_DESCRIPTION OF THE TASK_. Retype the rows starting at the line containing "Task: Click the site padlock icon" and ending at the line containing "This screenshot has width=1367, height=862.".

_INPUT FOR THIS TASK_.
━━━━

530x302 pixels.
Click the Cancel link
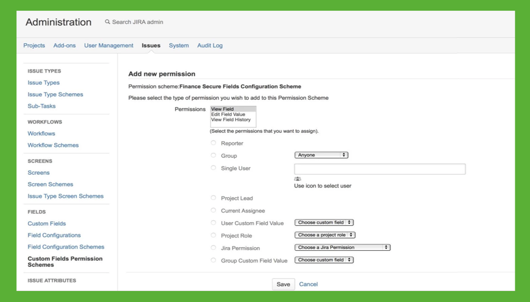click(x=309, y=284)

━━━━

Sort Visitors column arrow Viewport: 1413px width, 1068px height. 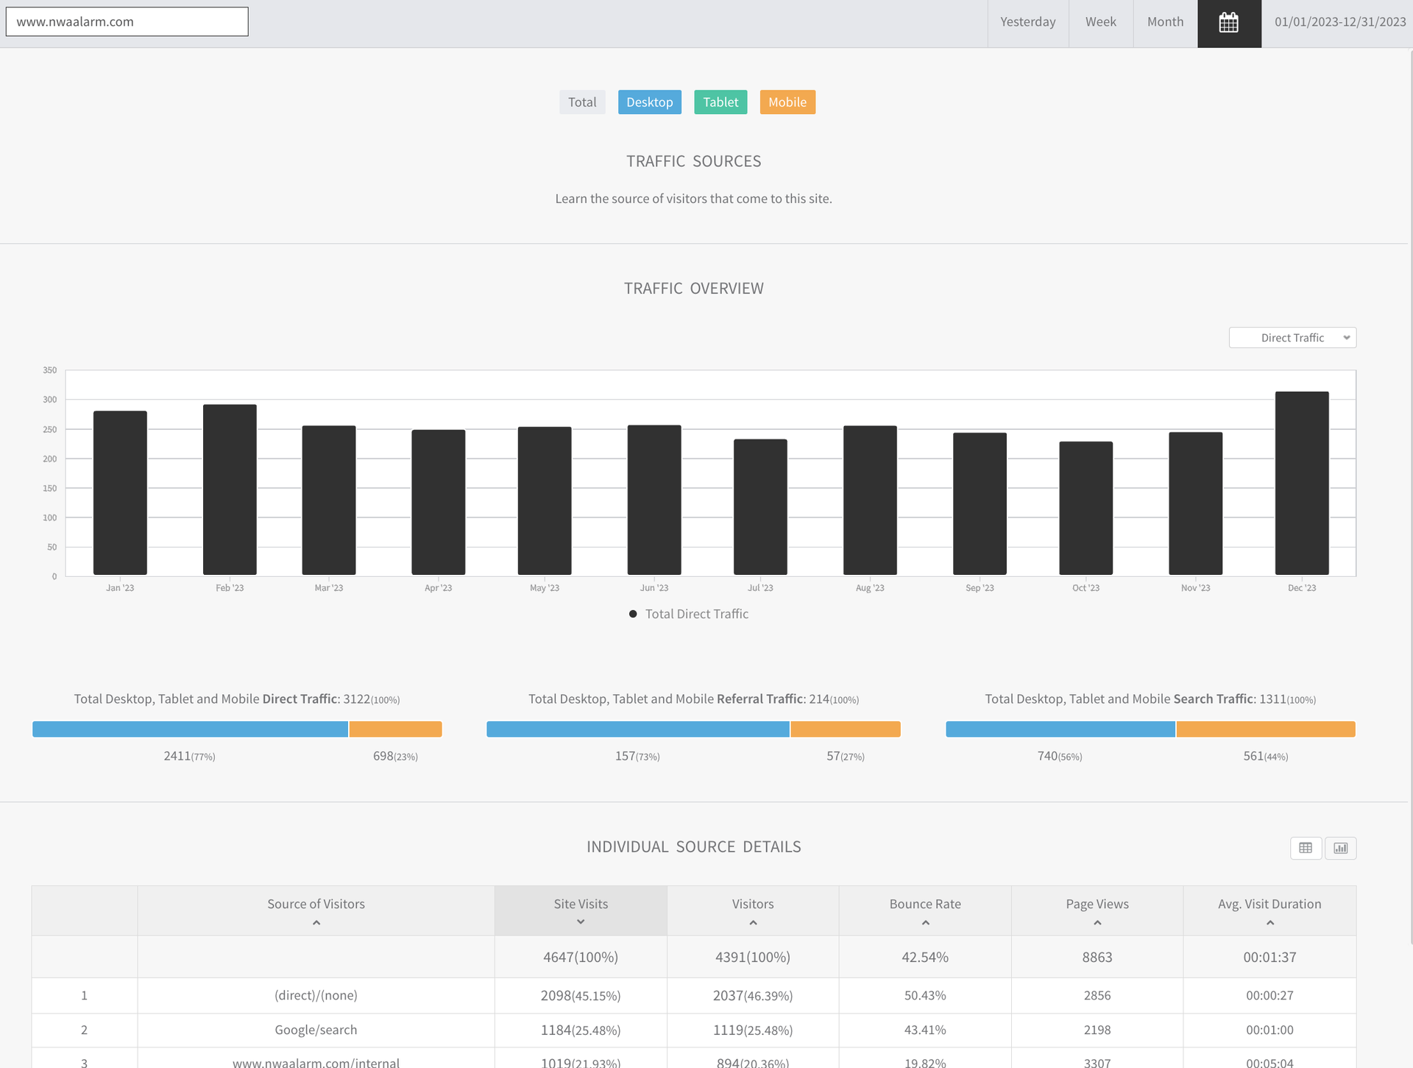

━━━━

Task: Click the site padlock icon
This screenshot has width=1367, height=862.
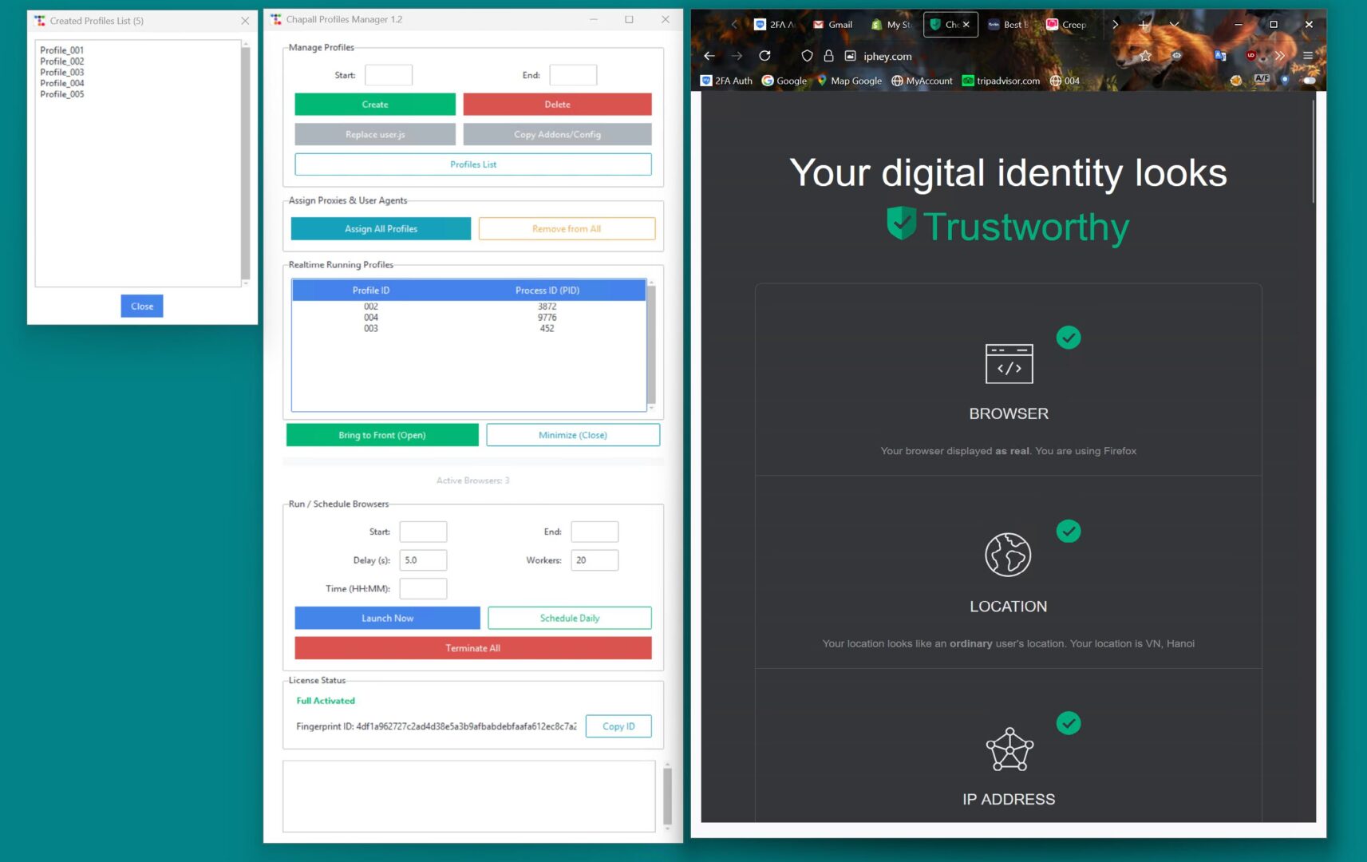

━━━━

_THE SOLUTION_.
Task: Click the site padlock icon
This screenshot has width=1367, height=862.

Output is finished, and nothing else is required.